(v13) Overview of tuning example
This page applies to Harlequin v13.1r0 and later; and to Harlequin Core but not Harlequin MultiRIP
The measurements were done on a machine with two Intel® Xeon® Silver 4110 processors, 10 core per processor, 64 GiB of memory, L1 cache = 1.3 MiB, L2 cache = 20 MiB, L3 cache = 27.5 MiB. Hyper-Threading was turned off. There is no coordination between the RIPs as they are being run standalone in their own sandpit.
It is a common experience that each individual RIP “takes longer” to process the same page range as the number of RIPs is increased, despite having “plenty of cores and memory”.

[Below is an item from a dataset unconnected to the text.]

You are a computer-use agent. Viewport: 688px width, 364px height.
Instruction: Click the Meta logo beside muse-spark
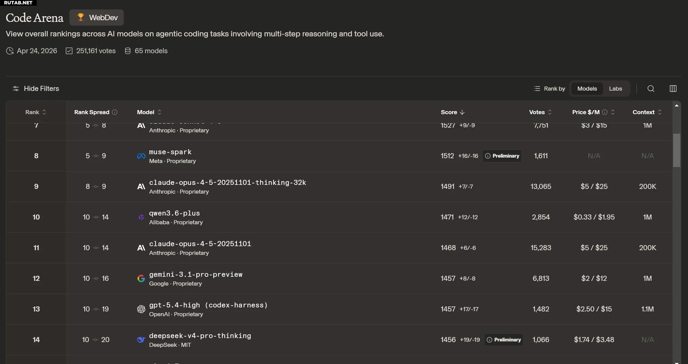pyautogui.click(x=141, y=156)
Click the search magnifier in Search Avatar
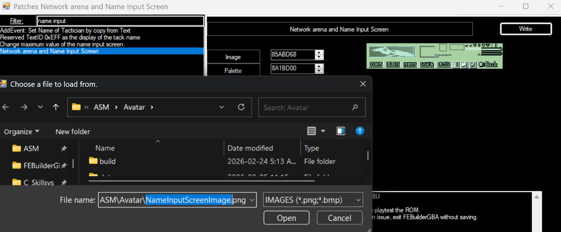 355,107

Initial investigation immediately ruled out disk I/O or any interprocess mutex contention as being a bottleneck using “Performance Monitor” physical disk counters and by observing all OS events from the RIP via “Process Monitor” (from sysinternals
).
In trying to understand why this is, we used a VTune amplifier to inspect a single RIP instance in setups using one RIP, four RIPs and eight RIPs, using CPU sampling of 5 ms. Before this analysis was done, we tuned the RIP to use both a minimal optimal band height and number of render threads for the job page range to complete in the shortest time. Although BandHeight would likely remain optimal across all jobs on this machine due to the size of the L2 cache, how optimal the number of render threads is likely to depend on the complexity of the job being processed.